A celebration dinner, the very rich, carts and the railway

The Spring 2012  issue of Herts Past & Present contains four interesting articles. The abstracts and main heading are given here - and the purpose of this review (below the fold) is to explain how reading the articles can help give you ideas for doing local and family history research.
Hertford's Coronation Dinner, 1902: Special events like this, where a large number of elderly residents were treated to a great dinner, were an opportunity for a Town and its well-to-do inhabitants to enhance their social standing. The coronation celebrations would have involved a wide range of people in different roles, and at this date there may well have been photographs. For the bigger towns, at least, the planning for, and execution of, such events will be well covered in the local press. In addition there might be surviving ephemera - such as programmes.  Even if such records do not mention your ancestor they help to paste a picture of what was going on in the place where they lived.
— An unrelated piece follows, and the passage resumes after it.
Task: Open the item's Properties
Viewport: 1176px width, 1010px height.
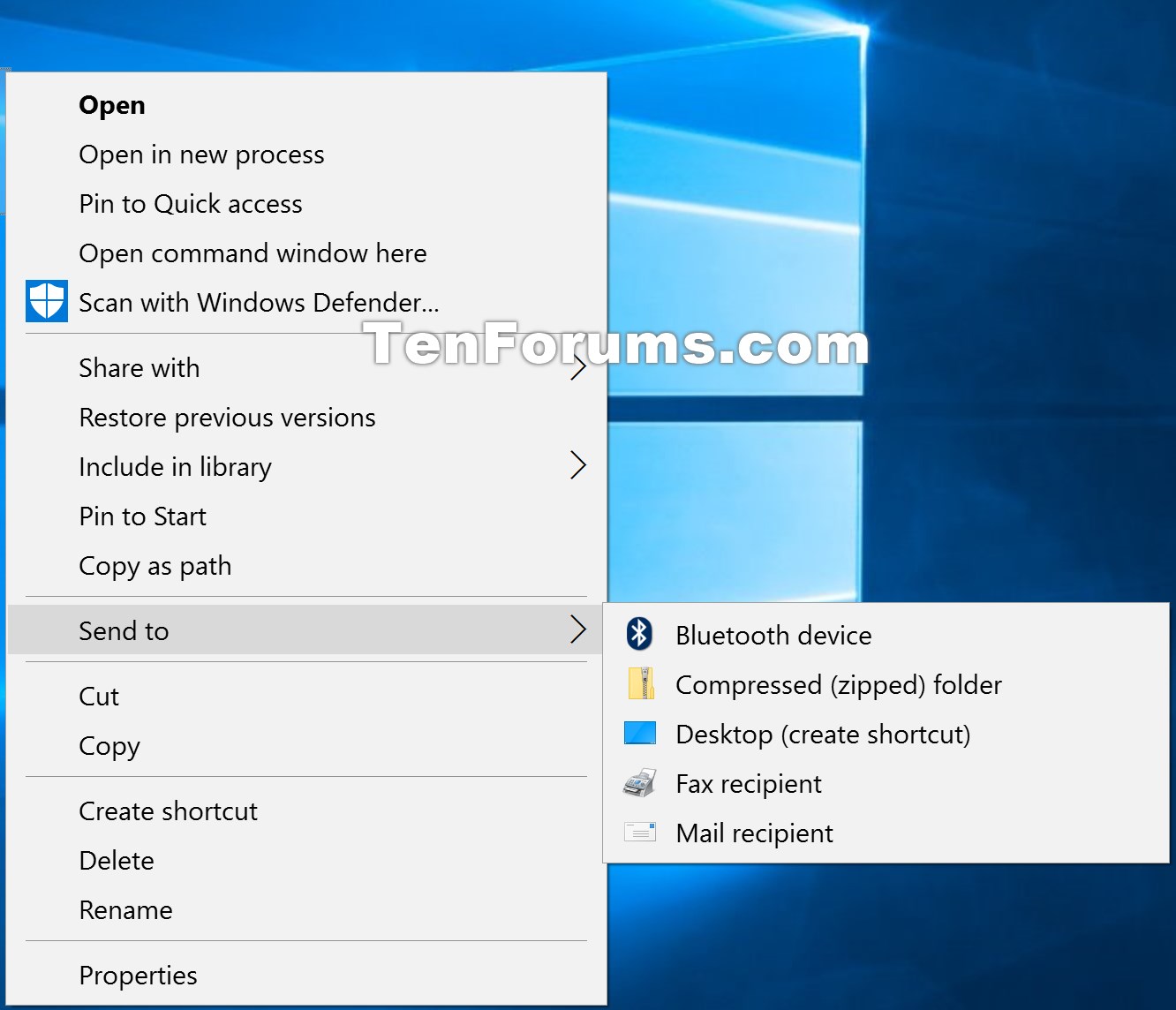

The Italian Earl and the Farmer: The poor worked hard in the fields so that the tenant farmer, such as John Carrington, could live in modest comfort in his farmhouse. And the tenant farmer paid rent to the well-to-do absentee landlord - George Clavering Cowper - who lived a life of luxury in Italy. The article is a reminder of the words of the hymn All things bright and beautiful which are omitted from politically correct modern hymn books:
The rich man in his castleThe poor man at his gateHe made them high and lowlyAnd ordered their estate.
Such articles serve to remind us of the gulf between the rich and the poor - and the importance of keeping financial and social status issues in mind when researching your ancestors.
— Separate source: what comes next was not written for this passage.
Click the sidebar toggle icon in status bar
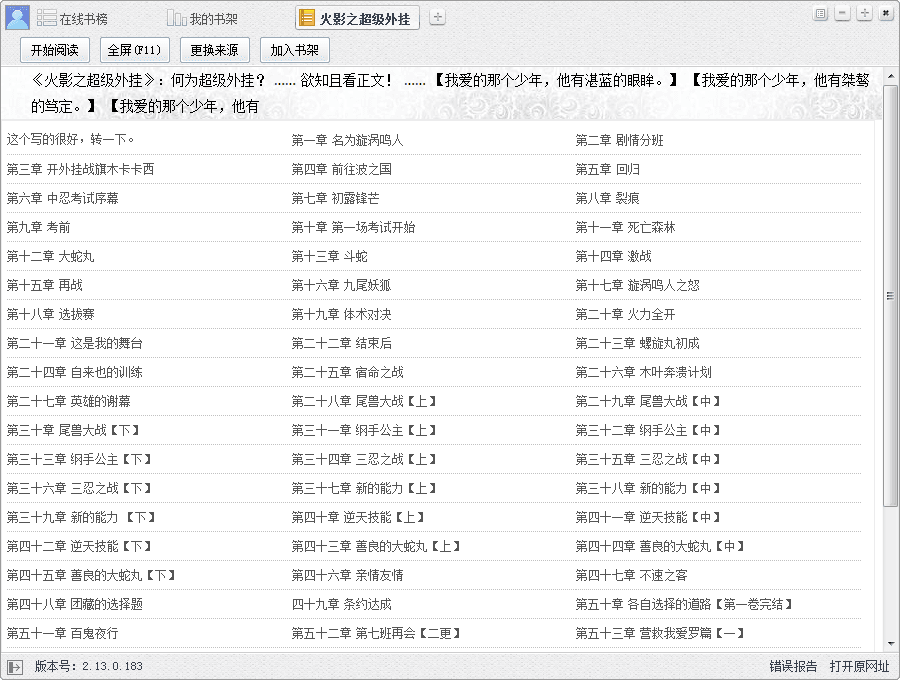tap(14, 666)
Cartage in Jacobean Hertfordshire: I learnt something new on reading this article. When the King traveled around the country he had the right to "hire" your carts to carry his goods at a price that he chose. This commandeering of carts, etc., did not go done well with the inhabitants of Hertfordshire, as the roads from London to a significant part of the country went through Hertfordshire. In fact cartage could have been one of the reasons Hertfordshire supported the Parliamentarians in the later Civil War.
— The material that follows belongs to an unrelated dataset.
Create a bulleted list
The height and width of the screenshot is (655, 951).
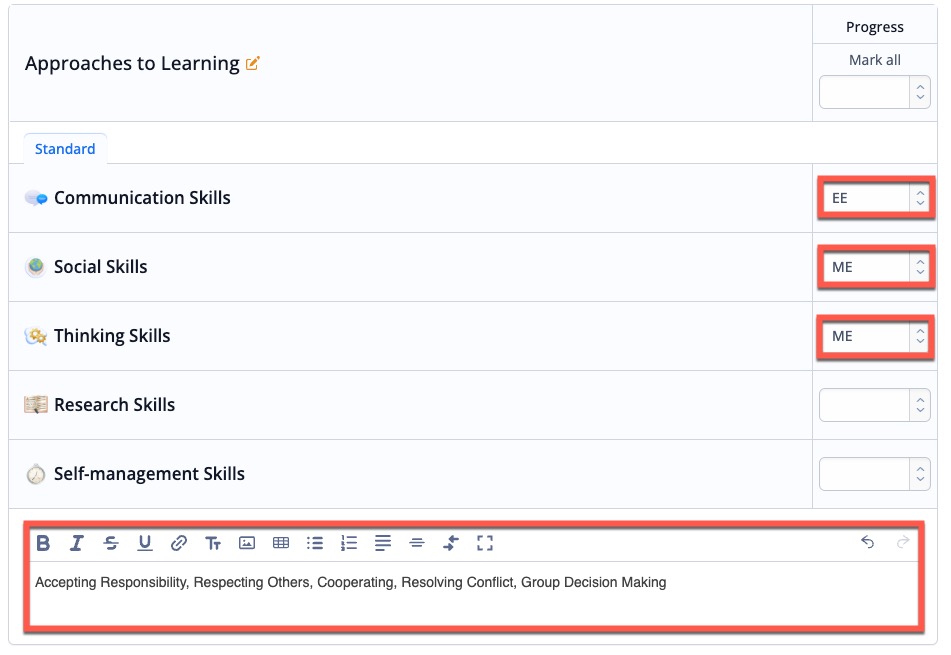[x=315, y=543]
While your ancestor may no have been affected by cartage, the article is a reminder of why it helps to know what factors (social, weather, law changes, etc.) would have affected him at the time you are studying.

Tring and the Railway: Perhaps the opening words of the abstract "In this topical look at railway and landscape ..." led me to expect more that I found. It discusses the origin of the railway in the first half of nineteenth century from contemporary railway records and if it restricted itself to this period I would be much happier - although I might have expected a mention of the branch line to Aylesbury which passes through through the parish - and was the first ever purpose-built branch line. However it then jumps to the mid 20th century - incorrectly stating the Silk Mill closed sometime after 1956 when it actually closed in 1898, when the building (which still stands) was converted to workshops for the Rothschild estate. Even worse it outrageously suggests that a nearly 20% decrease the population of Tring between 1881 and 1921 was "possibly due to the number of men killed in World War I." (The drop actually happened between 1891 and 1901 due to the boundaries being redrawn.)  The article refers to electrification in 1966 and stops there, giving the impression it was written over 40 years ago. There is, for example, no reference to 30 or more books and booklets that have been published relevant to the history of Tring in the last 40 years, or the wealth of information available via modern online census indexes.

There is a lesson here for the average family historian. Family history is far more than extracting sentences which happen to refer to your ancestors. You must carefully consider the source and how reliable it is - and be prepared for even quite respectable looking sources to contain errors.